Sender: nate AT cartsys DOT com
Message-ID: <359B2300.2387E7DA@cartsys.com>
Date: Wed, 01 Jul 1998 23:04:48 -0700
From: Nate Eldredge <nate AT cartsys DOT com>
MIME-Version: 1.0
To: djgpp-workers AT delorie DOT com, dj AT delorie DOT com
Subject: Cross-compiling djlsr

I haven't looked at 980628 much yet, but I experimented with trying to
cross-compile it on my Linux machine, and immediately encountered some
problems.  One major, one tiny but irritating.

1.  If none of the macros __STRICT_ANSI__, _POSIX_SOURCE, etc. were
defined by the source, the system headers take it upon themselves to
define _POSIX_SOURCE.  This leads to problems when compiling things like
djasm, since DJGPP's coff.h only defines the important stuff ifndef
_POSIX_SOURCE.  It seems that Linux's headers think of these macros
inclusively.  For instance, _GNU_SOURCE allows all GNU extensions but
also defines _POSIX_SOURCE, which they consider a subset.  DJGPP, OTOH,
uses them *ex*clusively-- _POSIX_SOURCE turns off everything not allowed
by POSIX.  I wonder who is right?

(This is also the case with glibc2 aka Linux libc6, btw).

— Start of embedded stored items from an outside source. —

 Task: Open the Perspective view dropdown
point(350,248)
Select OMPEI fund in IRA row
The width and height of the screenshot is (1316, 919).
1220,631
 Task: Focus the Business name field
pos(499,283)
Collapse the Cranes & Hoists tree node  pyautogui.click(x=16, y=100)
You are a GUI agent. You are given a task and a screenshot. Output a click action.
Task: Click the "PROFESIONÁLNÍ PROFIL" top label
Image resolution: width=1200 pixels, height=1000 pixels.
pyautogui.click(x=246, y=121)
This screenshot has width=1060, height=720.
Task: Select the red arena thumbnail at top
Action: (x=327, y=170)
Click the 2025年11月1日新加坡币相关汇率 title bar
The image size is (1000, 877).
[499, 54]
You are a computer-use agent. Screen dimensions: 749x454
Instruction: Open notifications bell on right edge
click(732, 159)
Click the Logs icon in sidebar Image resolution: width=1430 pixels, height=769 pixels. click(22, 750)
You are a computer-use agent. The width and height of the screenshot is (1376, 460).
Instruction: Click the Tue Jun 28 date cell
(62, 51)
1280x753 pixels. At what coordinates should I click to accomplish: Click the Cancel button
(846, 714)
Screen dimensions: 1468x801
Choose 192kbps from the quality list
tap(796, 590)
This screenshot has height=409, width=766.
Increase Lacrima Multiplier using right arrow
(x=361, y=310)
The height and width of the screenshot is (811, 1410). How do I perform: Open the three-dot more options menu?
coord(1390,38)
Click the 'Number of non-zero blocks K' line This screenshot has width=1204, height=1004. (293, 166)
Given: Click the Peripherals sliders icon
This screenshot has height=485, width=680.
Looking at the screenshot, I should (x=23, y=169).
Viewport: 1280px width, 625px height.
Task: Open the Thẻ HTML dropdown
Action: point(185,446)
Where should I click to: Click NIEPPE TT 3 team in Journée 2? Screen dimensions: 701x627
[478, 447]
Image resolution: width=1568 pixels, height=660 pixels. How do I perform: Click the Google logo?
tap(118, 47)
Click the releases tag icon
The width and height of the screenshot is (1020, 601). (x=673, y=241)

2.  When cross-compiling, everything uses misc.exe.  That's fine, but it
caused the following gotcha.  After failing in my attempt to
cross-compile, I loaded dosemu, and thought I'd try compiling that way. 
So I did a `make clean' to get rid of all the Linux stuff.  Oops!  It
uses `misc rm', and misc.exe is a Linux ELF binary!  dosemu crashes, and
I spend several minutes thinking it's a bug in it.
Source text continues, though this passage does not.